Guide
Queer identities


Queer identities
The LGBTQ+ acronym encompasses a range of sexual orientations and gender identities that exist beyond dominant social norms around sexuality and gender. LGBTQ+ stands for lesbian, gay, bisexual, transgender and queer, with the plus representing other diverse sexual orientations and gender identities not explicitly represented by letters in the acronym. The plus also acknowledges the shifting nature of language and identity.
Sexuality
Sexual orientation or sexuality refers to who we are romantically or sexually attracted to. Some examples include:
- Lesbian
- Gay
- Bisexual
- Pansexual
- Queer
- Asexual (or “ace”)
- Aromantic (or “aro”)
- Heterosexual
Gender
Gender identity, or gender, refers to a person’s innate/internal feeling or experience of gender.
Gender can be any or a combination of the following:
- Woman
- Man
- Non-binary
- Genderfluid
- Genderqueer
- And many more
A person can be cisgender or transgender.
Cisgender, or “cis” (pronounced sis-gender ), is a term meaning someone’s gender is the same as what was presumed for them at birth.
Transgender is an umbrella term, referring to anyone whose gender differs from what was presumed for them at birth (sometimes referred to as “assigned at birth”).
Gender diversity in different cultures
While the terms cis and trans are common ways of discussing and understanding gender in Western societies, this is by no means a universal definition. There are so many different and diverse ways in which gender is understood and expressed in different cultural contexts.
Sistergirls and brotherboys, as part of Indigenous cultures in Australia, are just some examples of genders that exist outside the Western gender binary (you can learn more about these identities here). Other examples include Two-Spirit peoples throughout North American Indigenous cultures, Hijra in South Asia, Kathoey in Thailand, and many more across the world and throughout history. While colonialism imposed binary gender roles across much of the world, it is important to recognise that Indigenous cultures resisted and survived this imposition, as have European trans people.
You can read more about the history of trans people in TransHub’s ”Is being trans a new thing?” page, or in the Trans Culture Gallery.
Sex
Sex is a distinct concept from gender. It is often talked about as a biological fact – a binary category of either male or female.
In reality, sex, just like gender, exists on spectrum.
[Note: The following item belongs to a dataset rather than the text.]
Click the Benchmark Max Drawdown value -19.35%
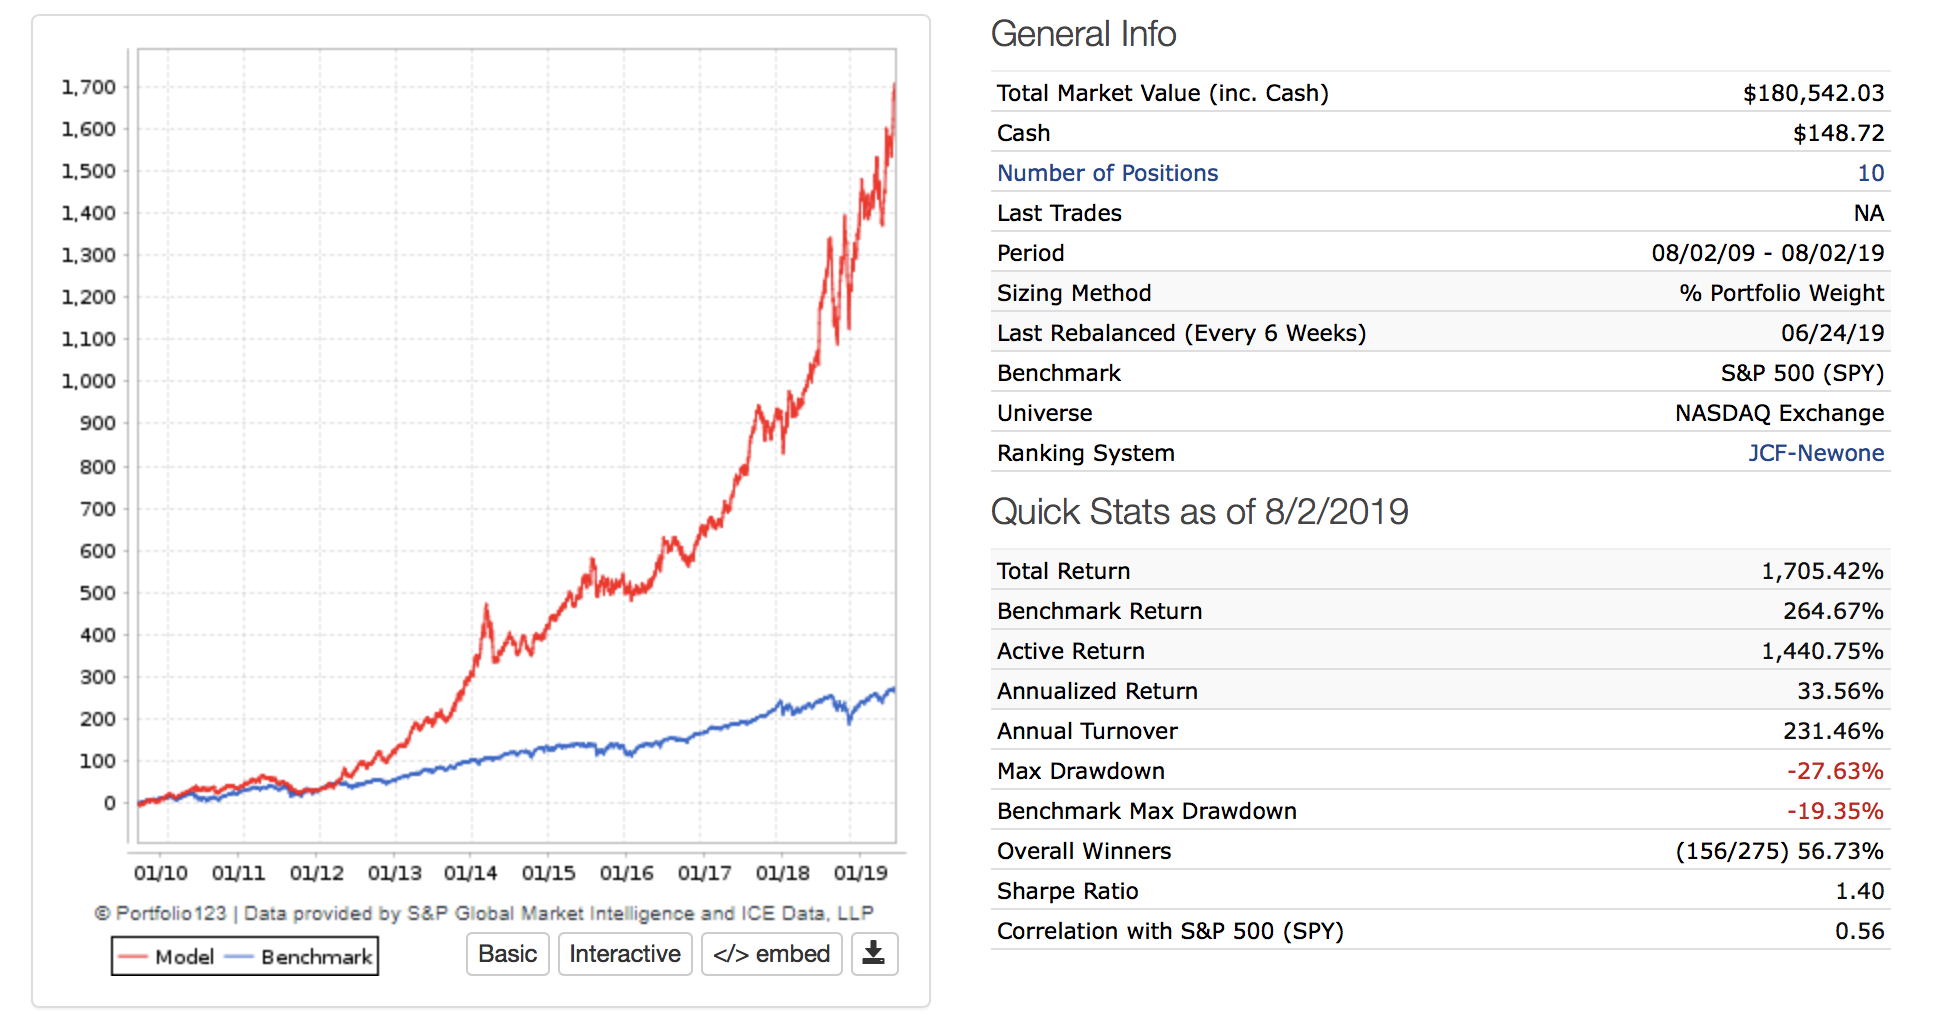 point(1835,811)
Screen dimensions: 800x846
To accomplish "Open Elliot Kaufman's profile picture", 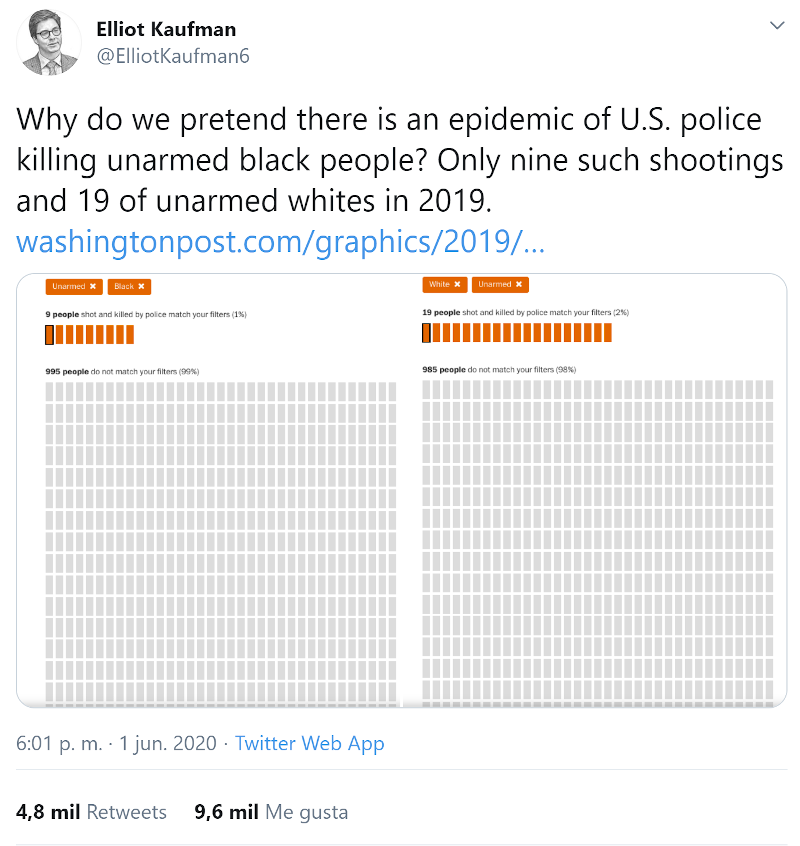I will [x=53, y=43].
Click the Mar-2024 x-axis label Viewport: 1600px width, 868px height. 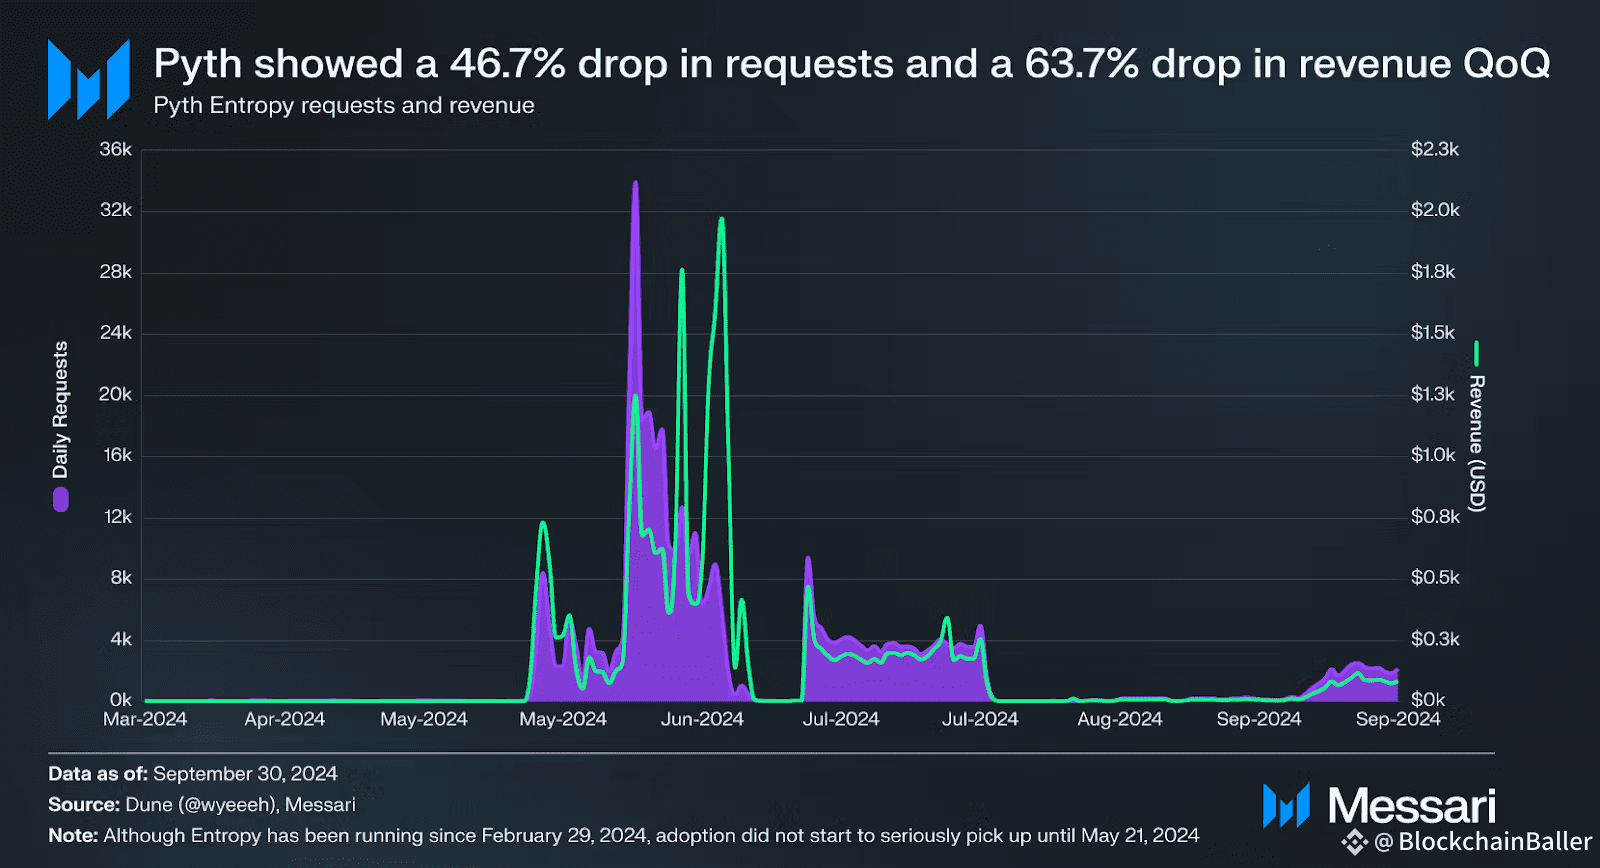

Humans are born with a whole range of anatomical, hormonal and chromosomal characteristics that don’t always neatly line up with binary categories. For more information on intersex identities and variations, check out the InterAction website.
Identities can be fluid
It is important to remember that LGBTQ+ people’s sexual orientation, gender identity and gender expression can be fluid and change over time. Gender identity and sexuality are not static – they can evolve over the course of our lives. We may discover that over time, our sexual preferences change. Sometimes, when people begin to explore their gender identity, their sexuality or sexual preferences shift. For some, exploring sexuality can also spark an exploration of gender!
It is completely valid and healthy to try out different identities or ways of identifying to see if they feel right for you!
Coming out and inviting in
Coming out is about telling people – whether that is your family, friends, colleagues, or everyone you know – about your sexuality or gender identity. This can be a liberating experience and important milestone in a person’s life as they share a part of their identity with others. It can also be a daunting and painful process for those who are met with negativity, homophobia or transphobia from those they are sharing with.
Coming out publicly may not be possible or culturally safe for everyone. In some spaces and communities, because of a lack of knowledge, specific cultural reasons, faith-based beliefs or political attitudes, some people are less understanding and accepting of LGBTQ+ people and identities.
Another way of thinking about sharing our sexual or gender identity is “inviting in”. Inviting others in is when an LGBTQ+ person gradually, in their own time, expresses themselves by inviting in trusted friends and family members to know and celebrate all aspects of their identity.
We can still be proud of who we are, even if we’re still yet to share our LGBTQ+ experiences and identities with the people around us. Coming out and inviting people in is a personal process that can happen at whatever pace we need.